◆ Work to complete ◆
Please set down the data again exactly, minus the pictures.
== Record set ==
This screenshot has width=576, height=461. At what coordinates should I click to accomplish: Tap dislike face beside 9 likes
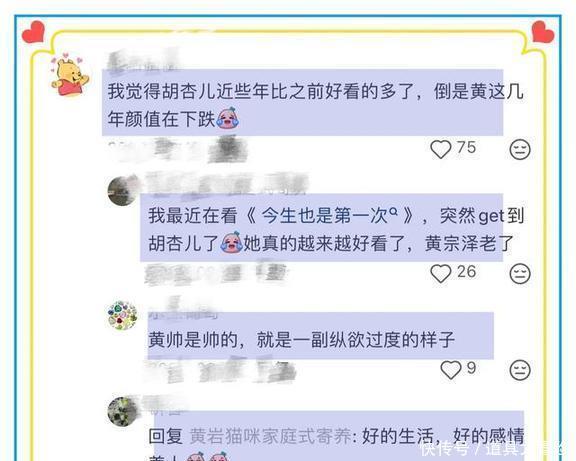pos(520,370)
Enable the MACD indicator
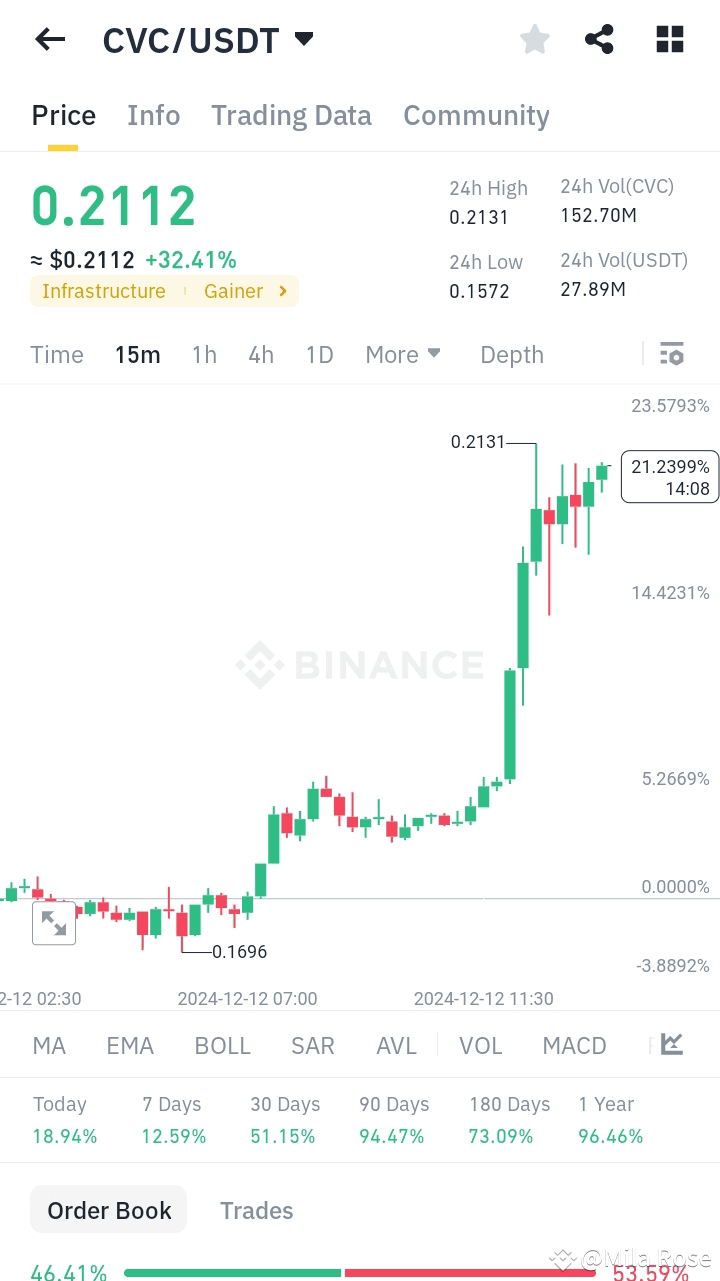This screenshot has width=720, height=1281. [574, 1045]
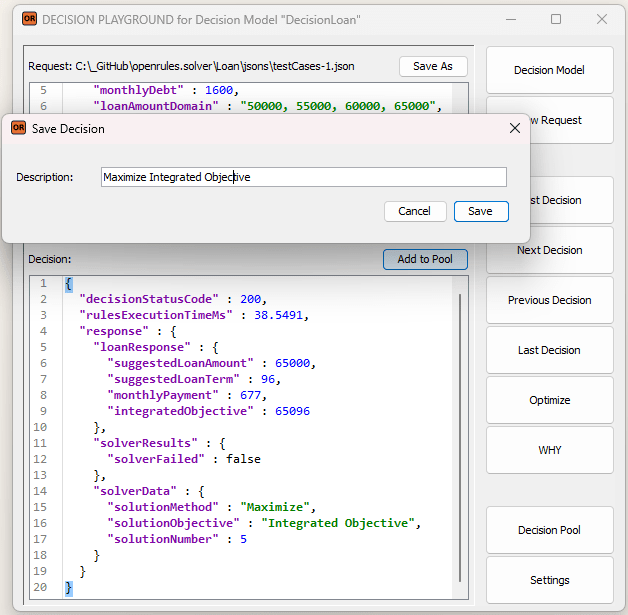Open the Decision Model button
628x615 pixels.
549,70
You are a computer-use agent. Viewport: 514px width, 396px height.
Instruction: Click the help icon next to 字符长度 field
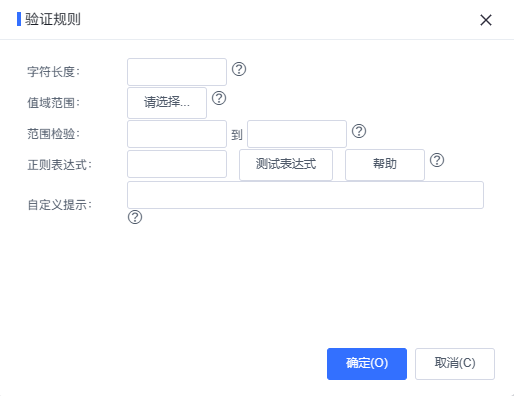[x=239, y=69]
===
◆ Reply to the task ◆
This screenshot has width=576, height=461. At what coordinates should I click to accomplish: Tap dislike face beside 9 likes
pos(520,370)
Enable the MACD indicator
This screenshot has width=720, height=1281. [574, 1045]
Open the Decision Model button
628x615 pixels.
549,70
You are a computer-use agent. Viewport: 514px width, 396px height.
Instruction: Click the help icon next to 字符长度 field
[x=239, y=69]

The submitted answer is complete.